米不動産 政策のテコ入れはあるのか

米国、住宅優遇措置終了間際

 米国では、3月末でFRBによる住宅担保証券の買い入れが終了、4月末には8000ドルを限度に住宅価格の10%の住宅取得控除を認める住宅取得控除も終了する。こうした政府の支援措置がなくなっても自律的に不動産売買が活発化するような状況にあればいいが、そうではない。以下のような不安要素がある。

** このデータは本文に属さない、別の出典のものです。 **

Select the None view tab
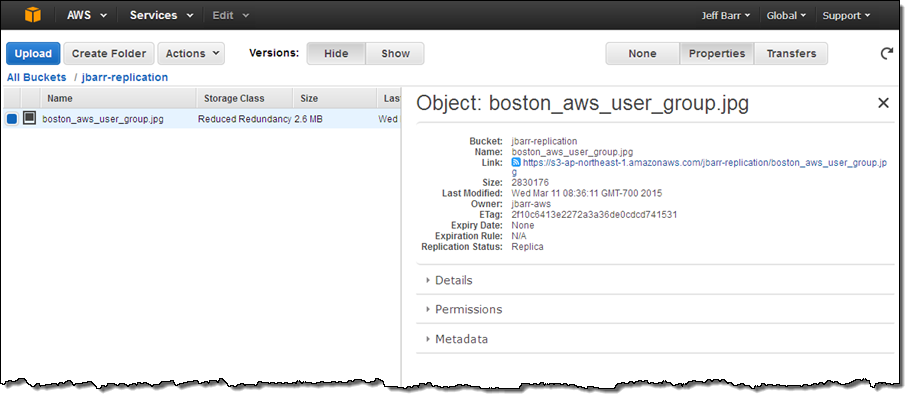 coord(642,53)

  1. 失業率が高止まったままでは、住宅需要はどうしても減退する。
  2. 米財政の赤字増大により、長期金利が上昇し、ローン利率が上がる。
  3. 住宅担保証券が、ピークの06年には9200億ドルあったのが、現在は3200億ドルに激減。現在住宅担保証券は、連邦住宅局(FHA)とか、ジニーメイなどの政府発行は、引き受け手がいるが、民間で引き受ける会社はない。
証券化商品

 米証券取引委員会は、不動産担保証券を発行する場合、発行者にも5%の不動産担保証券を売らずに手元に残すようにさせるという、規制案を提案した。販売する側に値下がりリスクを負わせれば、無茶なことをしないだろうと考えてのことだ。

オバマの住宅差押救済策

 3月26日、オバマ政権は住宅市場の低迷脱却を目指して、2年前に導入された住宅不動産競売対策を一段と強化し、総額140ドル(1兆3000億円)のテコ入れ策を明らかにした。
 FICO社の信用情報スコアが500点を超えており、かつ、支払い遅延がないことが条件になる。この基準を満たすと、FHAによる債務保証付きで借り換えローンを受けられる。その場合、115%までにローンが減額される。LTVがローン残金が担保価値を20%以上上回る世帯が推定1000万もある。第2順位抵当の貸し手は115%までローンを減額すれば、FHAから損失補填として、元本の減額1ドルにつき10-21セントの補助金を受け取ることが出来る。